Once the portable install works, run the following command to list all the dynamic dependencies the Magick executable is referencing.
ldd squashfs-root/usr/bin/magick
The output should look something like this:
... libxml2.so.2 => /squashfs-root/usr/bin/./../lib/libxml2.so.2 (0x00007f06c32a4000) libz.so.1 => /lib64/libz.so.1 (0x00007f06c328a000) ...
Find all the .so files not in the squashfs-root directory and copy them to a directory because we need to put them in the Wand Lambda Layer.

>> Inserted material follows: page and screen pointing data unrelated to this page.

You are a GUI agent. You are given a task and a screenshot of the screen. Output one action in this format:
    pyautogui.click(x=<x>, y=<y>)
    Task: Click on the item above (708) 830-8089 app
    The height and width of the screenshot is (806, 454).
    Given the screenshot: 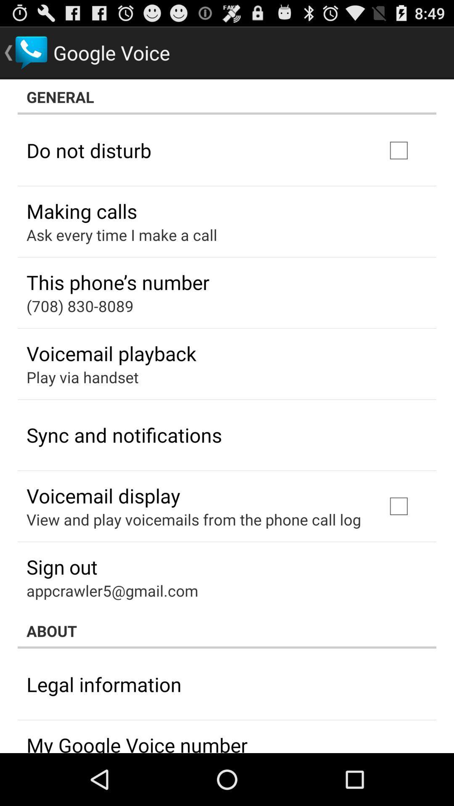 What is the action you would take?
    pyautogui.click(x=118, y=282)
    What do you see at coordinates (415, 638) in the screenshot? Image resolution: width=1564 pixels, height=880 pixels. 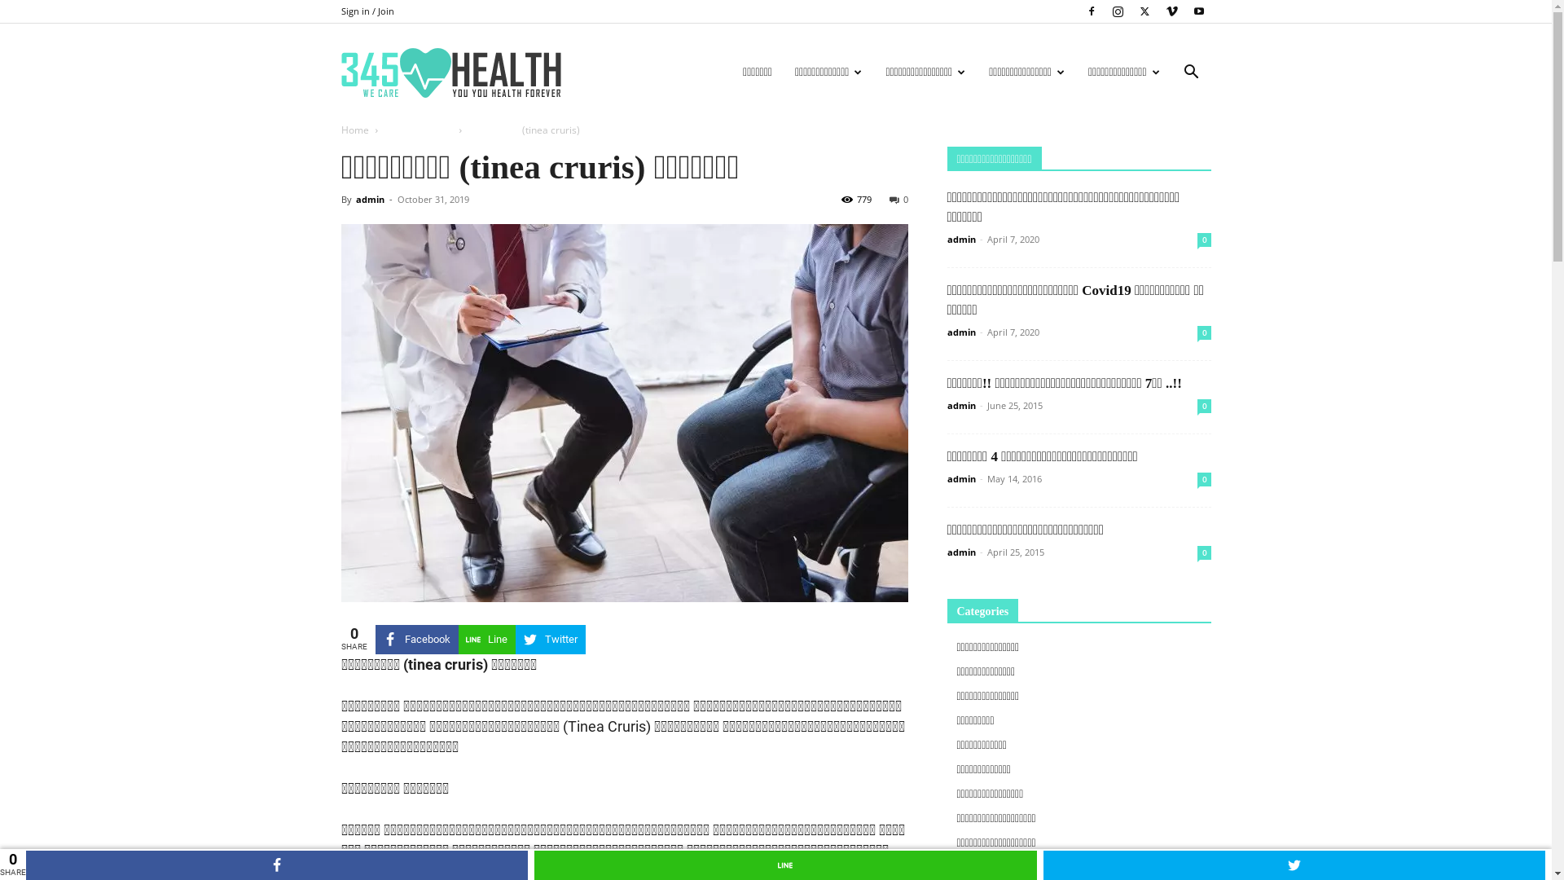 I see `'Facebook'` at bounding box center [415, 638].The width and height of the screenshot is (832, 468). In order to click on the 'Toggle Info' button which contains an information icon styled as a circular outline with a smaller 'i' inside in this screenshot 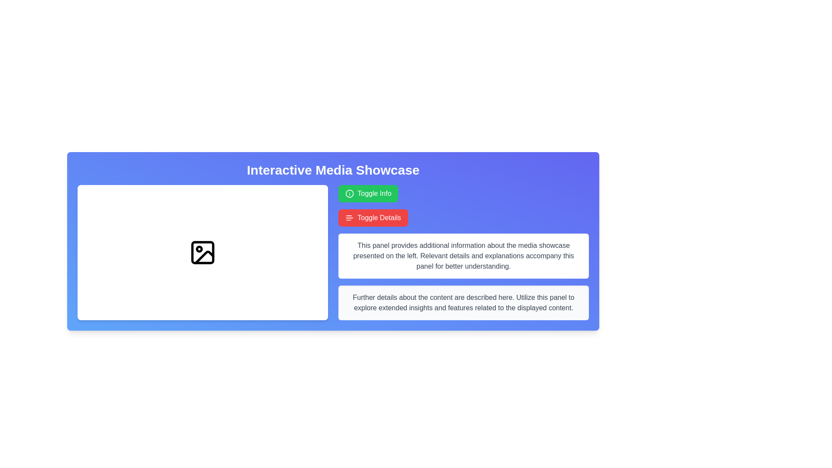, I will do `click(349, 193)`.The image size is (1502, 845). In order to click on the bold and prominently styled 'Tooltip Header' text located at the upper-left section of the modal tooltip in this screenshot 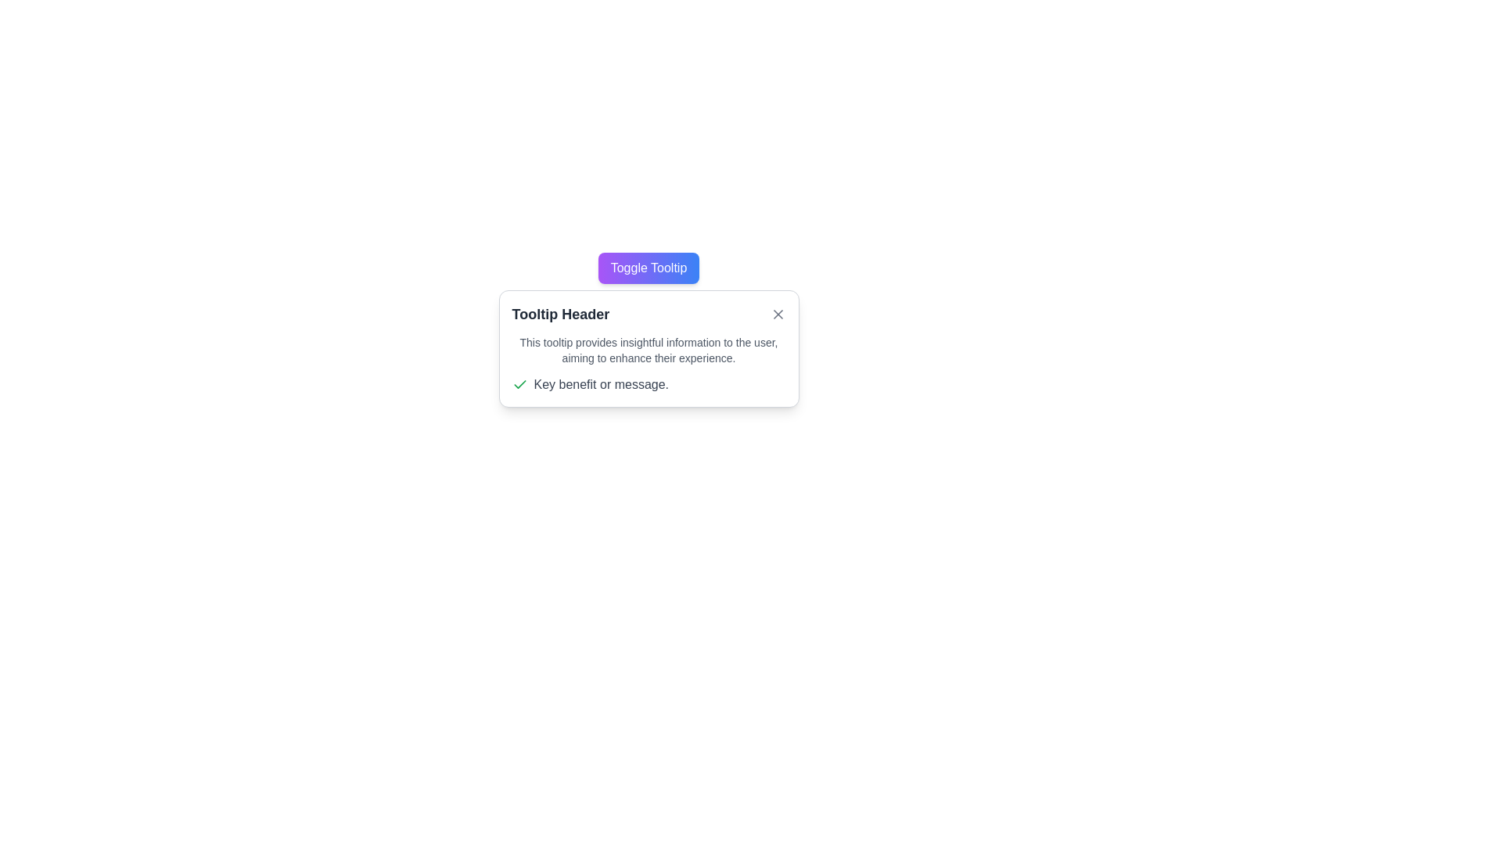, I will do `click(560, 314)`.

For these .so files to get referenced correctly, they need to exist in one of the paths listed under the
LD_LIBRARY_PATH environment variable.
As of the time of writing this, the LD_LIBRARY_PATH variable in a Python Lambda looks like this:
/var/lang/lib:/lib64:/usr/lib64:/var/runtime:/var/runtime/lib:/var/task:/var/task/lib:/opt/lib
Lucky for us, it has /opt/lib at the end.
Python Lambda Layers get extracted under the /opt directory, which means we can extract files into the /opt/lib directory by putting them in the /lib directory in our Lambda Layer.
Lastly, set the MAGICK_HOME environment variable to where your extracted AppImage is given the EFS mount point. Mine looked like this:
MAGICK_HOME=/mnt/efs/squashfs-root/usr
Other ways
I know the entire portable installation can live in a Lambda Layer; it fits within the 250Mb limit. I went with the EFS route because it worked first, and I don't need to do this extraction or process often. I've also seen where people automate the creation of such Layers using a Docker container running Amazon Linux.
Final Remarks
This was a long process, but I learned a lot. I wish I knew what AppImages were; it would've saved me a few days.
Sorry for the inconsistent code highlighting; it seems that Blogstatic, where this blog is hosted, is using highlight.js's automatic language detection, which is inconsistent for some reason.